Supplied data =
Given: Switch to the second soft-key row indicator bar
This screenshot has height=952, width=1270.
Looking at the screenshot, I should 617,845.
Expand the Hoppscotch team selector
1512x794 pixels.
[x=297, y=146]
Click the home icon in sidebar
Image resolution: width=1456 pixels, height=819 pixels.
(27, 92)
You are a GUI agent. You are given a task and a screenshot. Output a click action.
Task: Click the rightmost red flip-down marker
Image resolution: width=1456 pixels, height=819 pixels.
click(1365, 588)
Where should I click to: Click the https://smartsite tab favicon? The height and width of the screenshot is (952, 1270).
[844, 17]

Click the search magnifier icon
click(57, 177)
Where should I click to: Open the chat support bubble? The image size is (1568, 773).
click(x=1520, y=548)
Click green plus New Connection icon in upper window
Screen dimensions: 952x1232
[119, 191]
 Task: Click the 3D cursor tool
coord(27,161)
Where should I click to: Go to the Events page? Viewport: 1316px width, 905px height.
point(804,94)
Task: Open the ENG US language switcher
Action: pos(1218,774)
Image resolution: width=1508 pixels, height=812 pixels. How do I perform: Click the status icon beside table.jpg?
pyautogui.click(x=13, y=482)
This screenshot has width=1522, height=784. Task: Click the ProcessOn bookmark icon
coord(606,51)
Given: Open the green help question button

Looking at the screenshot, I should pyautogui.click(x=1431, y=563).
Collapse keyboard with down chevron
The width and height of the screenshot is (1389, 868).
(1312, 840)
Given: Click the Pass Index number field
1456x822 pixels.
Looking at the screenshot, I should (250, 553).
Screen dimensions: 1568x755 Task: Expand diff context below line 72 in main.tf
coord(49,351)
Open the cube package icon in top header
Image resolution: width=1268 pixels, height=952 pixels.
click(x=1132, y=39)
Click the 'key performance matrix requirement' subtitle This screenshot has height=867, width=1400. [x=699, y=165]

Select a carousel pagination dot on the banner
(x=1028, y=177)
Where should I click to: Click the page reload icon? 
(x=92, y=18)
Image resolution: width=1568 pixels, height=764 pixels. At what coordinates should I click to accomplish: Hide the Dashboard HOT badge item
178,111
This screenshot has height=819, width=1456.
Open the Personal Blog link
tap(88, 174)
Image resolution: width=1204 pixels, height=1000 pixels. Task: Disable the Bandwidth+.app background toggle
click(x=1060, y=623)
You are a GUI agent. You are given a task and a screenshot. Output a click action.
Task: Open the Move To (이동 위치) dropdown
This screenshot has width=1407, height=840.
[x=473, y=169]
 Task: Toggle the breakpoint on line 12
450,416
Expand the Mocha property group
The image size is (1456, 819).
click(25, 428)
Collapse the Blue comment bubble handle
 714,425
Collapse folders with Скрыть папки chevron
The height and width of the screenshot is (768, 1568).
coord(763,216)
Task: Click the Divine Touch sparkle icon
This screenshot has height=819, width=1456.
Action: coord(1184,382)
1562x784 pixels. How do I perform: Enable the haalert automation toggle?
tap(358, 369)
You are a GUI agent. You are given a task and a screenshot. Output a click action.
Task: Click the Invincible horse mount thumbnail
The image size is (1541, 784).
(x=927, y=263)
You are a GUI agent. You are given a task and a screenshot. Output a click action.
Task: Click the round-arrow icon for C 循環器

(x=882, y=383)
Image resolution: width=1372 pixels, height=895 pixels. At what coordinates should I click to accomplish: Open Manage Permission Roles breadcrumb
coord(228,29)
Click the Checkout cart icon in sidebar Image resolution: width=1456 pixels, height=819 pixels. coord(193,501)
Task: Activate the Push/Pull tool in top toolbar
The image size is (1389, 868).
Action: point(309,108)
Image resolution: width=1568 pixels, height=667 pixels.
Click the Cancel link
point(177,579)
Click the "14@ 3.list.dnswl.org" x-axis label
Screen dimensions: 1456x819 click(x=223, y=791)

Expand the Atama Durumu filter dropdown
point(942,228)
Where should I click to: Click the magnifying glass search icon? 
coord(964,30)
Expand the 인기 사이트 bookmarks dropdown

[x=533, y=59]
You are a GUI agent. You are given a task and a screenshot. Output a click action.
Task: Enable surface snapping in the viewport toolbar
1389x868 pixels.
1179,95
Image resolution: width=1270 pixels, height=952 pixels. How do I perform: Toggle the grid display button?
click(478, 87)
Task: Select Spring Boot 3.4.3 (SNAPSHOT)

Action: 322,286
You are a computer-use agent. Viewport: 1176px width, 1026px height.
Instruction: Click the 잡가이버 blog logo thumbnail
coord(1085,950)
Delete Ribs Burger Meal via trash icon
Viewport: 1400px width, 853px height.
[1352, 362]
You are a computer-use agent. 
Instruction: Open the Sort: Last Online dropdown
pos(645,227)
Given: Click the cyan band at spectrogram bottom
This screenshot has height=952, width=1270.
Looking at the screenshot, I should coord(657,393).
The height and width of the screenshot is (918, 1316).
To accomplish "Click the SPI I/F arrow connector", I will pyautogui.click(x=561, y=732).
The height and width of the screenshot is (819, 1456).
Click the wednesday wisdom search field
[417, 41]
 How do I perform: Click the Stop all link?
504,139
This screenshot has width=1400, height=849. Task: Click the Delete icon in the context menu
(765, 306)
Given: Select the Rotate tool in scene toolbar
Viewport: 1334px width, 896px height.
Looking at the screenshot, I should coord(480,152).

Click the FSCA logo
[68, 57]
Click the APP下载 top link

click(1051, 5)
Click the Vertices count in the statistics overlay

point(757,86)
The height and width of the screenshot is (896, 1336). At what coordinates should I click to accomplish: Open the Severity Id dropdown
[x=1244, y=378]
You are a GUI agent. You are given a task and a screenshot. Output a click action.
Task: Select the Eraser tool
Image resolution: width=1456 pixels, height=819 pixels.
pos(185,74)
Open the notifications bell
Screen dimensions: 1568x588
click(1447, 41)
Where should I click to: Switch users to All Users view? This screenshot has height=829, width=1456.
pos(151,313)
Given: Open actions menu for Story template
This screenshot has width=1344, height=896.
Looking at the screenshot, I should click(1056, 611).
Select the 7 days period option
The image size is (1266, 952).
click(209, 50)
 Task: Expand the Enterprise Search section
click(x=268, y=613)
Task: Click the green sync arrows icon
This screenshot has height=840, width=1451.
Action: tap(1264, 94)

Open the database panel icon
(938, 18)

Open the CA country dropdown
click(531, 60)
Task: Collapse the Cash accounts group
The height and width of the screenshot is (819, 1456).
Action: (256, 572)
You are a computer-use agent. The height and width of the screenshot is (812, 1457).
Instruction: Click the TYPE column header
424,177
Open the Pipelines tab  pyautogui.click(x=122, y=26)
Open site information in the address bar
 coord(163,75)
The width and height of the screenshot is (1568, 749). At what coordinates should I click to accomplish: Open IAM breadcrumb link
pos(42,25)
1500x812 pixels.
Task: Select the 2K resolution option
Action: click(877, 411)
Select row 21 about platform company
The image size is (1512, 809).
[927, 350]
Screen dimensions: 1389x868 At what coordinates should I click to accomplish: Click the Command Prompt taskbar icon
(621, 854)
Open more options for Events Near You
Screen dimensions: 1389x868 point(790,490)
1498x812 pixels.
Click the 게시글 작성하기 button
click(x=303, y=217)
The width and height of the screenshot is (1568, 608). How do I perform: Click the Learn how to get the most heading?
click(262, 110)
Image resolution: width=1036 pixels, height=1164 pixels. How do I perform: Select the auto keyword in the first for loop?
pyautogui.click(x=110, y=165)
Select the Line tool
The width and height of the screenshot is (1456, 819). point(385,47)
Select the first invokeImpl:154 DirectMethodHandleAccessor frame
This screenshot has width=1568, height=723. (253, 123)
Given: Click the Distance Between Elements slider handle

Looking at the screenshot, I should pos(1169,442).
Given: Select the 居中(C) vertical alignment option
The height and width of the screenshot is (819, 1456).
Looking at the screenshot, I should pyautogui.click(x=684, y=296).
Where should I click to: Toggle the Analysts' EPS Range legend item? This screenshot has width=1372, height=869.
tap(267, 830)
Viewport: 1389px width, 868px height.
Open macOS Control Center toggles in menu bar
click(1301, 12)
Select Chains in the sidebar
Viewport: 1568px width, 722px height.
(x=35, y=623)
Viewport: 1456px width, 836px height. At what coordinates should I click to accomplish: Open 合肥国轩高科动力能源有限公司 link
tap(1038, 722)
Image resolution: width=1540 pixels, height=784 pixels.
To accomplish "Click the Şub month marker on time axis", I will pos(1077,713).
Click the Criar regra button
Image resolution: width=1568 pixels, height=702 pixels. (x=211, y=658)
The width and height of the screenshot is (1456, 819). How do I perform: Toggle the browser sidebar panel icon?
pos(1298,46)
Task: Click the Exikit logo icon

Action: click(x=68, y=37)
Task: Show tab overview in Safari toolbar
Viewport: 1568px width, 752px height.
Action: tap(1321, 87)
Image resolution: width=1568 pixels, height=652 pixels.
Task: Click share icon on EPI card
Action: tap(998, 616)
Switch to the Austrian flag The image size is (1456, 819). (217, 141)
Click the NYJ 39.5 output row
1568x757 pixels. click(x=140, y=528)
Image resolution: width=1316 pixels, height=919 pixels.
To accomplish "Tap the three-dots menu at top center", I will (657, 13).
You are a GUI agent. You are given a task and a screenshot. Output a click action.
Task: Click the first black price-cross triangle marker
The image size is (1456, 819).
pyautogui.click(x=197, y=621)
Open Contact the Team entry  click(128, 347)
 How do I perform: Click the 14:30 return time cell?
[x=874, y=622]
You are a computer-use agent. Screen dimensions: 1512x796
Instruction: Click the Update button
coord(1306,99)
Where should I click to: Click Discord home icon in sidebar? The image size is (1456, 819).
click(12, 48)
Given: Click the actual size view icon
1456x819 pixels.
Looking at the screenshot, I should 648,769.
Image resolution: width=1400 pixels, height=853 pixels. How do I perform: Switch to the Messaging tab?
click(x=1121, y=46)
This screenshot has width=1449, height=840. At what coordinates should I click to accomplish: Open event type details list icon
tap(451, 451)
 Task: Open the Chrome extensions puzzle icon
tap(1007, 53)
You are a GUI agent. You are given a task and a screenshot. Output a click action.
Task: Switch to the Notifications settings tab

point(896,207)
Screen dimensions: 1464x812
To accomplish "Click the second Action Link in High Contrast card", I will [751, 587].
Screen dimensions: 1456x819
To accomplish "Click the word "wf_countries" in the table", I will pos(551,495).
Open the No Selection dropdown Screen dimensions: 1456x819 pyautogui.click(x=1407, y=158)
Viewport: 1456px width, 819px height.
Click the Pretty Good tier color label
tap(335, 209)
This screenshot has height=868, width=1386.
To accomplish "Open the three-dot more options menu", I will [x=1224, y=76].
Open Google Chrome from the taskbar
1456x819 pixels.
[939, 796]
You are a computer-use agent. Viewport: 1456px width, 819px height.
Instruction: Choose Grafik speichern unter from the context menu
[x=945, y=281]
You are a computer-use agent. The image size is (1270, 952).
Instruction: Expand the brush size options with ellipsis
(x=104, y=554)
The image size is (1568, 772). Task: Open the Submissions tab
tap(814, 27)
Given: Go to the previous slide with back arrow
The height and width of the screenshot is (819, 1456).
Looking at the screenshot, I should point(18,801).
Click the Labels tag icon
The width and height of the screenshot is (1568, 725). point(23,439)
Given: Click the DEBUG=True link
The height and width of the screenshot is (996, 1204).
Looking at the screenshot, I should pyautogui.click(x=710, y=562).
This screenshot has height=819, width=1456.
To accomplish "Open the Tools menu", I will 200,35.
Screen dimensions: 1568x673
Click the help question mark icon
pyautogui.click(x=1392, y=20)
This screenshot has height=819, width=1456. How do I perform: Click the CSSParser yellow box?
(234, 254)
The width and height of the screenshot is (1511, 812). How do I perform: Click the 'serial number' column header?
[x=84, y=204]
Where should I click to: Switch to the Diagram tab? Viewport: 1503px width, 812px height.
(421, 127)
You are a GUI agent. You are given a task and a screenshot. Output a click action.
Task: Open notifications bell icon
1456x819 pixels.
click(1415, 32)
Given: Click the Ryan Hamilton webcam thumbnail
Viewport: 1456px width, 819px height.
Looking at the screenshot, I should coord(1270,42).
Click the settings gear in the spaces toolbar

Action item =
Please state how many lines in the preceding material contain the word "marker", with no other output.

Answer section =
3